No statute or regulation requires that such protection be given. 40 U.S.C. § 318 (1976). The responsibility for determining and providing protective service in a GSA-maintained building such as the Agriculture building is delegated to GSA, see 40 U.S.C. § 318a (1976), and defined in the Federal Property Management Regulations, 41 C.F.R. § 101-20.5. The regulations provide that "GSA will furnish as normal protection not less than the degree of protection provided by commercial building operators of similar space for normal risk occupants, as determined by GSA." 41 C.F.R. § 101-20.501. The regulations also set forth the criteria to be used by the agency in making the determination:

 
Determination of the level of normal protective service will be made by GSA on a case-by-case basis and will consider the facility's location; size and configuration; history of criminal or disruptive incidents in the surrounding neighborhood not primarily directed toward the occupant agency's mission; extent of exterior lighting; presence of physical barriers; and such other factors as may be deemed pertinent.

41 C.F.R. § 101-20.502.

There is no proof that this reasonable standard was violated in this instance. By establishing security at designated entrances after business hours, defendant was adhering to a reasonable standard of care consistent with community standards and there is no showing that a higher standard was required by any facts known to defendant. There is, moreover, no proof that even if a higher standard of protective service had been established the failure to follow a higher standard on the facts of this case could be said to be a proximate cause of the injury. Finally, the Government's decision to maintain only two guards and to lower the lights due to the energy crisis were clearly discretionary acts. See Dalehite v. United States, 346 U.S. 15, 73 S. Ct. 956, 97 L. Ed. 1427 (1953); United States v. Faneca, 332 F.2d 872, 874-75 (5th Cir. 1964), cert. denied, 380 U.S. 971, 85 S. Ct. 1327, 14 L. Ed. 2d 268 (1965); Monarch Insurance Co. v. District of Columbia, 353 F. Supp. 1249, 1256-59 (D.D.C.1973), aff'd mem., 162 U.S. App.D.C. 96, 497 F.2d 684, cert. denied, 419 U.S. 1021, 95 S. Ct. 497, 42 L. Ed. 2d 295 (1974); Taxay v. United States, 345 F.Supp. *321 1284, 1285-86 (D.D.C.1972), aff'd mem., 159 U.S.App.D.C. 343, 487 F.2d 1214 (1973); 28 U.S.C. § 2680(a) (1976).

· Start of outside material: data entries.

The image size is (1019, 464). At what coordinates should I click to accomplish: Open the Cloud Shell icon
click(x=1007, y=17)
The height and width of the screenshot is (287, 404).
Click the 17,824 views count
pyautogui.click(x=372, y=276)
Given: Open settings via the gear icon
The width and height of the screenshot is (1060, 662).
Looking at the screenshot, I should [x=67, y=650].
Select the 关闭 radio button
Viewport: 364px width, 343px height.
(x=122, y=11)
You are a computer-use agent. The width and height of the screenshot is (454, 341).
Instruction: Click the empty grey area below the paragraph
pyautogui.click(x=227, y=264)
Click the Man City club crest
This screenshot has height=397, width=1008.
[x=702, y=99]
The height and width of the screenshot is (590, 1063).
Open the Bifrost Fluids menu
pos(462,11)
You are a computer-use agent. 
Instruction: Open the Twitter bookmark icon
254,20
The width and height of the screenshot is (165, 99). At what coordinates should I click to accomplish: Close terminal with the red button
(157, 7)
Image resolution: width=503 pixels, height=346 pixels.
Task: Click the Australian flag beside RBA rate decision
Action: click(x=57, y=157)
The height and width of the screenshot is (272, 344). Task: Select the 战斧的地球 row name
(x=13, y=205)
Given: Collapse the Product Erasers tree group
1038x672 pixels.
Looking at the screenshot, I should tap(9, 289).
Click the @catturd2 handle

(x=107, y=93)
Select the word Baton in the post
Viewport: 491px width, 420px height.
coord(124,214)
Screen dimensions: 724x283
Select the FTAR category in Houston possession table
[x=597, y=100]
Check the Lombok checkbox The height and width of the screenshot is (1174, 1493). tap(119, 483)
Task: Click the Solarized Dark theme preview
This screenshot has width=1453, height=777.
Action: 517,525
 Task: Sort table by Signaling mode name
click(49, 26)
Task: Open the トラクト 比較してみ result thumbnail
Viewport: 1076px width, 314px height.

Plaintiff has failed to meet her burden of proof. No negligence on the part of defendants was established. The complaint must therefore be dismissed. The Clerk of Court shall enter judgment for defendants.

SO ORDERED.

NOTES

[*] For the benefit of the parties, the Court delayed this case for a substantial period in the hope that, following his unsuccessful appeal, the assailant would be willing to testify. He has nonetheless refused to do so and remains incarcerated at Lorton for his crime.